- _ТЕКСТ ДЛЯ РАБОТЫ_
┌──

Как же поступили с их имуществом и стадами? Мао был заинтересован в том, чтобы проделанная казаками культуртрегерская работа по освоению северо-западной Маньчжурии не заглохла. Недвижимое имущество, стада — все должно было быть продано китайцам, специально переселяемым в этот район. В этом вопросе интересы китайской администрации и трехреченцев совпадали: недвижимое имущество забрать с собой невозможно, а перебазирование машин и стад в СССР для бесплатной их передачи в совхозы и колхозы не имеет смысла. Надеяться, что за них заплатят по рыночным ценам, по меньшей мере наивно. Началась реализация на месте. Понимая безвыходное положение реэмигрантов, китайцы-покупатели предлагали неимоверно низкие цены. Примерно 70 рублей (в юанях) предлагали за трактор на ходу. Кто-то из казаков догадался взять кувалду, разбить трактор на куски и сдать как металлолом. Получил 200 рублей. Пример заразителен. Началось разрушение машин. Китайская администрация спохватилась и запретила уничтожать машины. Махнули казаки рукой и распродали все за бесценок. Разорение, но что поделаешь? А беда, оказывается, не последняя: деньги с собой взять не дают, меняют что-то в советских размерах: каждому около 90 рублей. Пришлось все загонять в ‘тряпки’. Одели каждого члена семьи чуть ли не на двадцать лет вперед.
Не всех, согласившихся на эмиграцию, отпустил Мао. Одну треть задержал на два года — обязал за это время обучить китайцев, поселившихся на места реэмигрантов, ведению хозяйства в условиях Трехречья. В 1956 году уехали и ‘обучающие’.
В 1960 году выехали и те 25%, что не решались на реэмиграцию в 1954—1956 годах. Их выезд отличался тем, что реализация имущества производилась по нормальным рыночным ценам. Поэтому, прямо пропорционально более благоприятным условиям реализации, увеличилось и ‘вложение капитала в тряпки’.
Но почему бы трехреченцам, раз жизнь выбросила их из коммунистического Китая, не поехать было в Америку, Австралию, Новую Зеландию? Причин достаточно. Горькая жизнь эмигрантов-офицеров и рядовых воинов в китайских городах (Хайлар, Харбин) была им хорошо знакома. Вся низкооплачиваемая черная работа была к их услугам. Причем надо было конкурировать с голодными люмпенпролетариями-китайцами, готовыми за гроши взяться за любую работу. Попасть в такое положение, естественно, не хотелось: нищета не прельщала.

└──

- _ИСХОДНЫЕ ДАННЫЕ_
┌──

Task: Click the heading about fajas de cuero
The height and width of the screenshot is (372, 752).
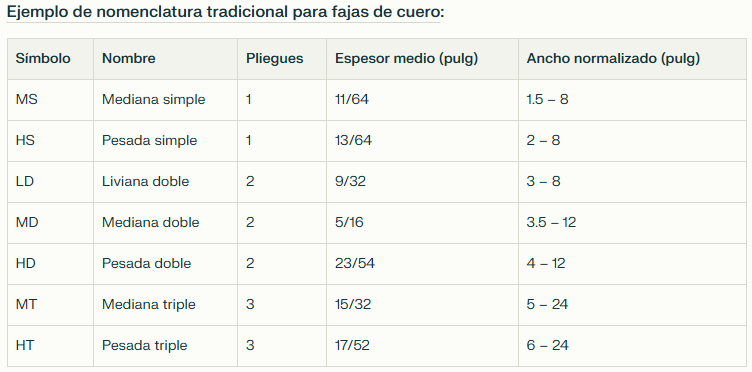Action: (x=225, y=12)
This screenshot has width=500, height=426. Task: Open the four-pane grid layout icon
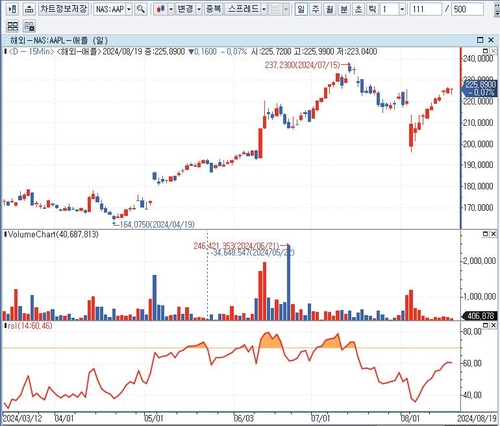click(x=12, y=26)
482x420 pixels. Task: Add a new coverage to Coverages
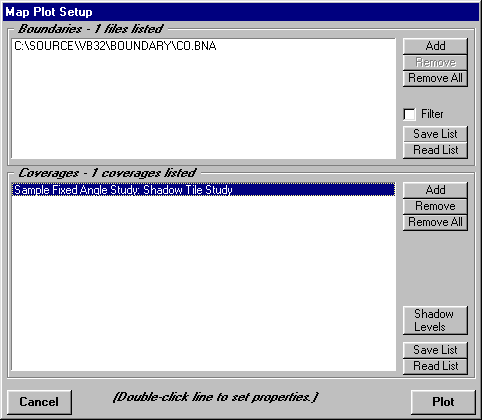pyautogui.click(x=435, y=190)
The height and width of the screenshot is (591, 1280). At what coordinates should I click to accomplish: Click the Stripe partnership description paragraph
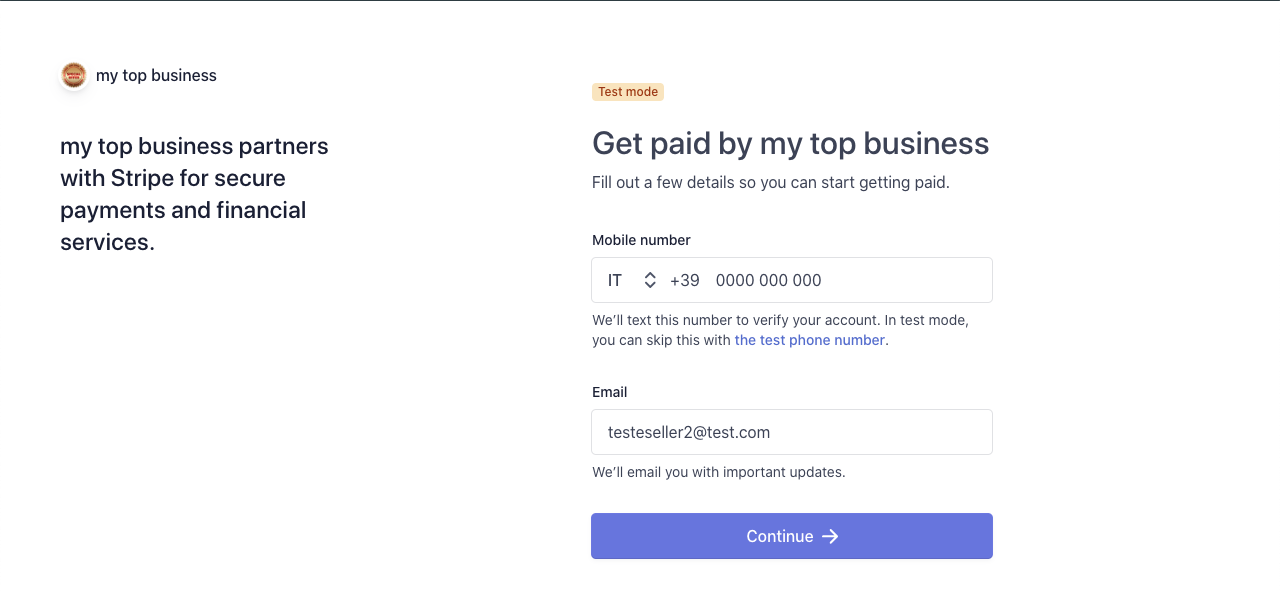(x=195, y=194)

└──

- _ЗАДАНИЯ_
1) Ответьте на вопросы по тексту о реэмиграции трехреченцев, пометив ответы так же, как вопросы.
(a) Какую сумму китайцы-покупатели предлагали за трактор на ходу?
(b) На какой срок Мао задержал треть согласившихся на эмиграцию?
(c) В каком году выехали те 25%, что не решались на реэмиграцию в 1954—1956 годах?
2) Допишите следующую часть текста о реэмиграции трехреченцев, продолжив его после последнего предложения.

- _ОТВЕТЫ К ЗАДАНИЯМ_
1)
(a) Примерно 70 рублей (в юанях).
(b) На два года.
(c) В 1960 году.

2)
Но ведь у них были деньги, вырученные за продажу хозяйства? Денег было мало из-за низких цен. Были же те, кто в 1960 продал имущество по рыночным ценам? Были. И все-таки…
В Трехречье казаков окружали люди, знакомые им с детства, исповедовавшие одну с ними религию, чтящие дорогие им обычаи, говорящие на одном с ними языке. И было их немало — около двадцати (по другим оценкам — около тридцати) тысяч. Китайцы, тунгусы, монголы, буряты, вкрапленные среди них, освоили их обычаи, их язык. Фактически трехреченцы — думаю, можно так сказать — являлись самоуправляющейся автономной единицей, хотя формально и не считались таковой. Они были большой русской общиной в чужой стране. Решиться на переселение в страны Запада значило обречь себя на положение эмигрантов-одиночек, да еще при общей для них всех беде — все они были ‘без языка’: говорили только по-русски.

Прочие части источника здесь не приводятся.